== Work item ==
Where the line containing "Add an external link click action" appears in the records below, begin there and repeat each line exactly through the final one, dropping all pictures.

==== Exercise data

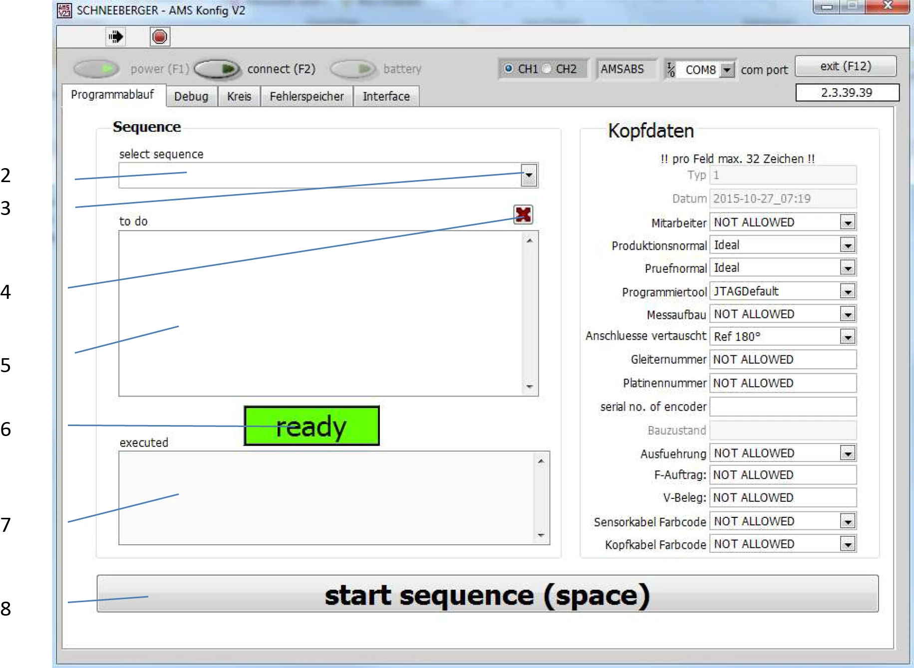Open the Fehlerspeicher tab
Viewport: 914px width, 668px height.
pyautogui.click(x=306, y=96)
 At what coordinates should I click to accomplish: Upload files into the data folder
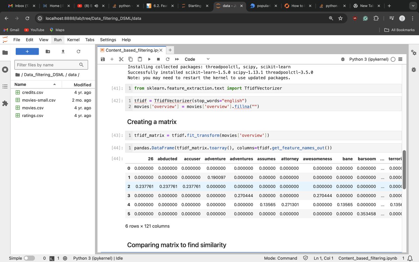pyautogui.click(x=63, y=51)
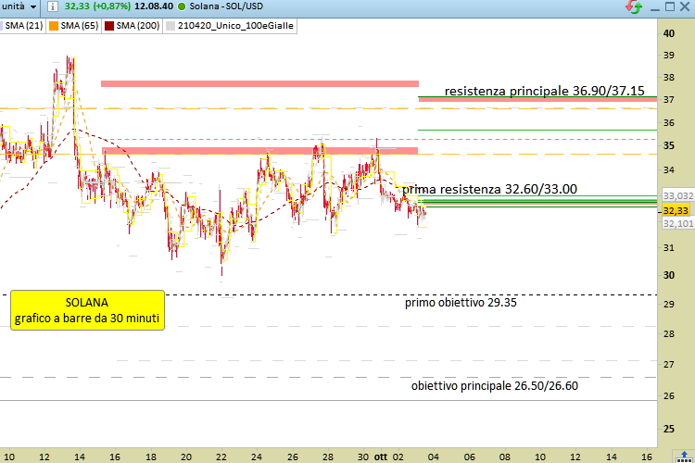Screen dimensions: 695x463
Task: Click the 33,032 price level label
Action: pyautogui.click(x=677, y=195)
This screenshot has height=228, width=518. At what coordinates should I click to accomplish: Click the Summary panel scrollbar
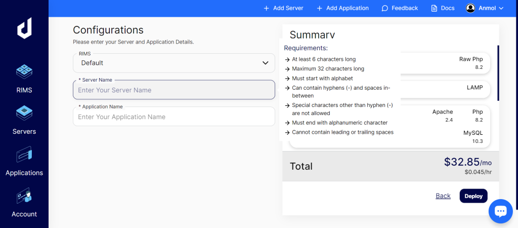tap(498, 73)
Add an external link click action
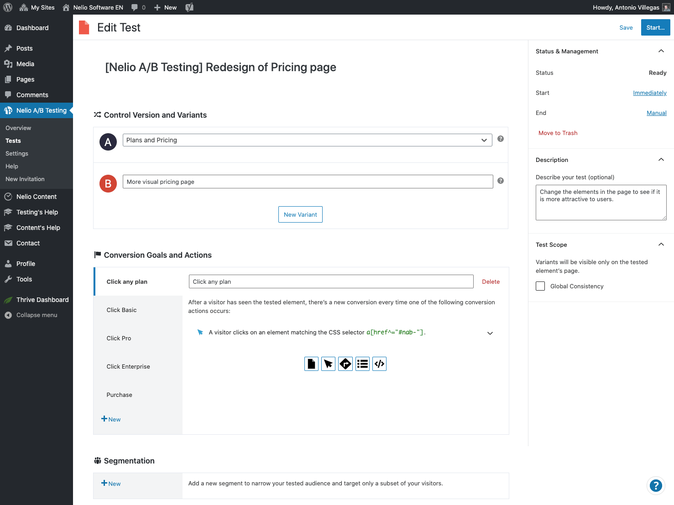The height and width of the screenshot is (505, 674). [x=345, y=364]
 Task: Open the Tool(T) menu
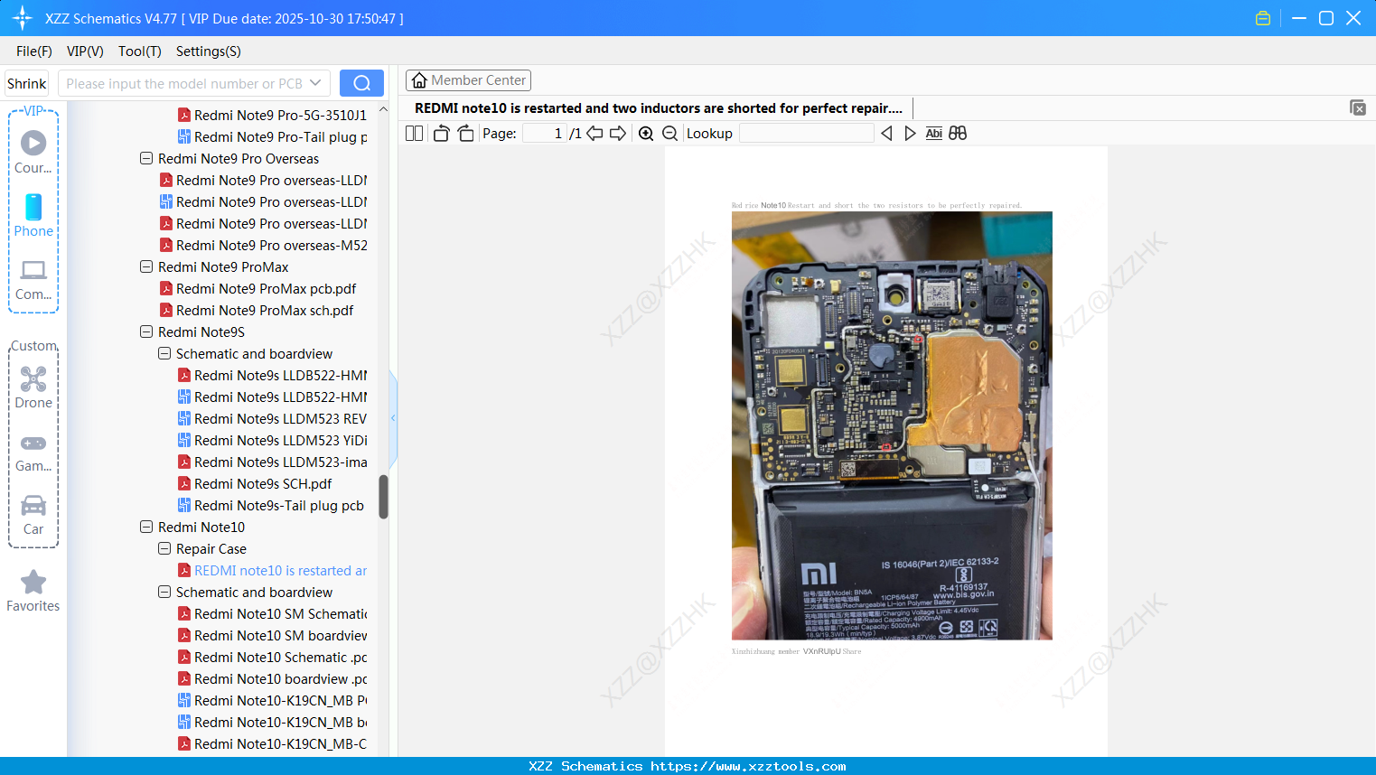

========

== Result ==
Add an external link click action
The height and width of the screenshot is (505, 674). [x=345, y=364]
 Task: Open the Tool(T) menu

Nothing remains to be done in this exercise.